PROBLEM TO SOLVE: Filter the records below down to lines containing "size".

DATA UNDER STUDY:

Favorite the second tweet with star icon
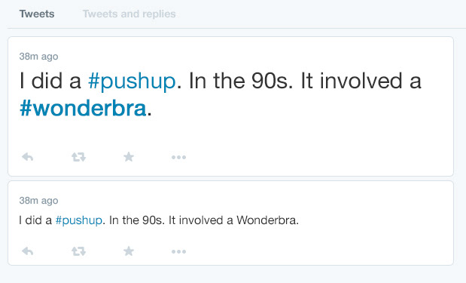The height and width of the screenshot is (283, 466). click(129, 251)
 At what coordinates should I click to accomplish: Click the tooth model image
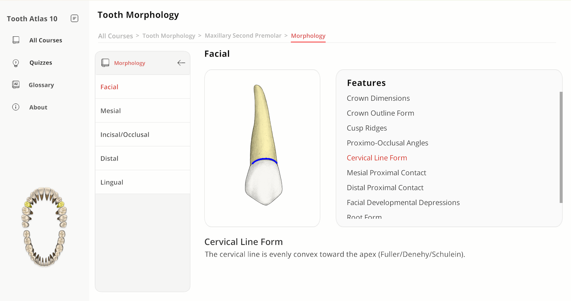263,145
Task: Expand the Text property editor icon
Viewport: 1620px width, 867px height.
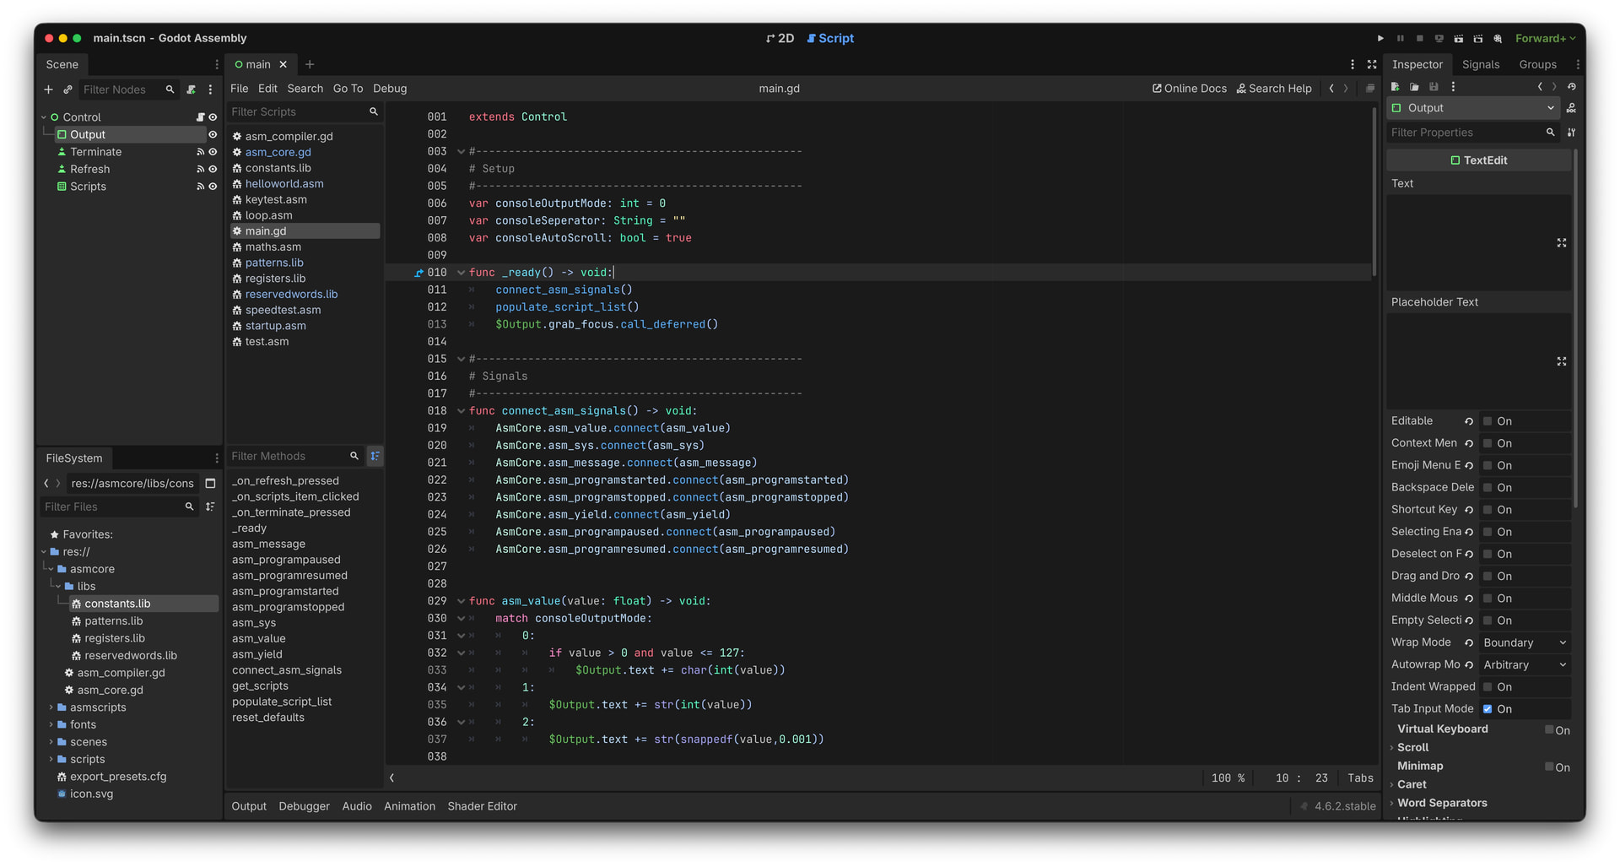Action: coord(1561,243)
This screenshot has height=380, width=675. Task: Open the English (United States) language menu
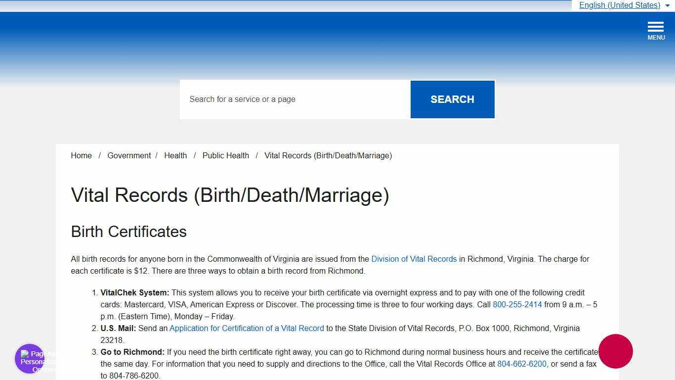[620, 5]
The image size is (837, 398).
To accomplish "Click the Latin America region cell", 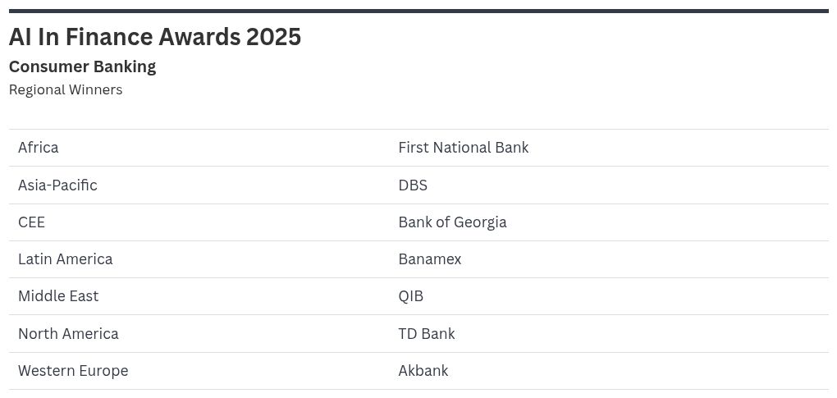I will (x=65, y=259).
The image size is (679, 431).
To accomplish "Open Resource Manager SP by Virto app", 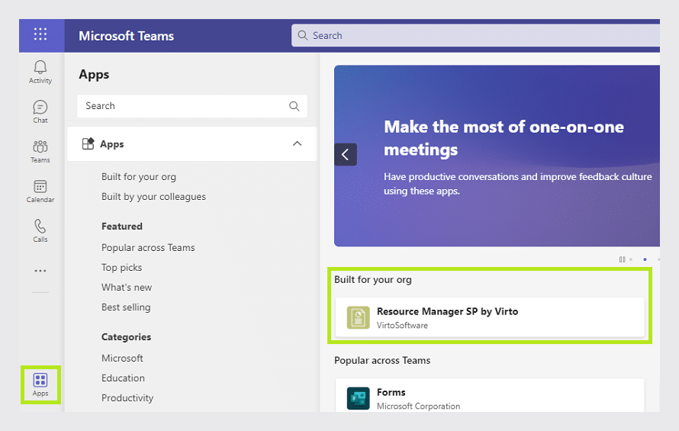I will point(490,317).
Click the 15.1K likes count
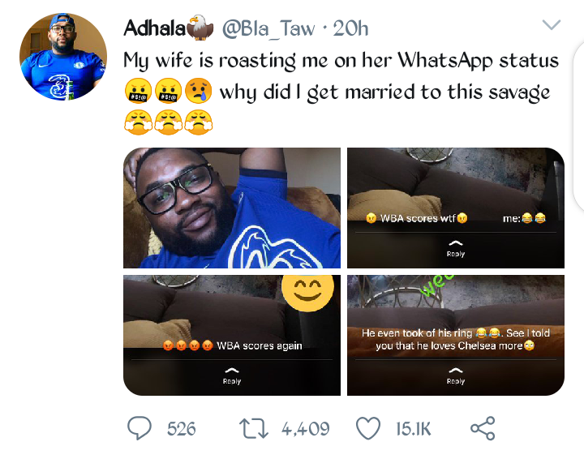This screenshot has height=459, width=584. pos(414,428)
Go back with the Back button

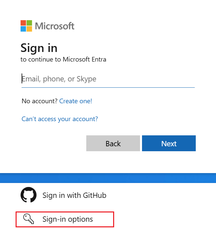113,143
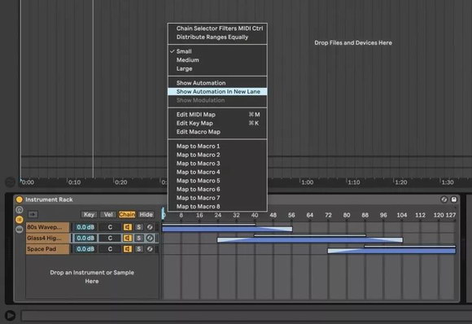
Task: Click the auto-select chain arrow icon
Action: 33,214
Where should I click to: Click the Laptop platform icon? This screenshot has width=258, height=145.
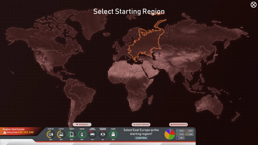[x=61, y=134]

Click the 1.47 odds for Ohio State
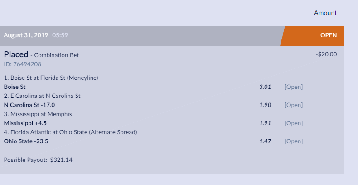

RESPONSE TO THE TASK:
The image size is (837, 398).
The image size is (679, 431).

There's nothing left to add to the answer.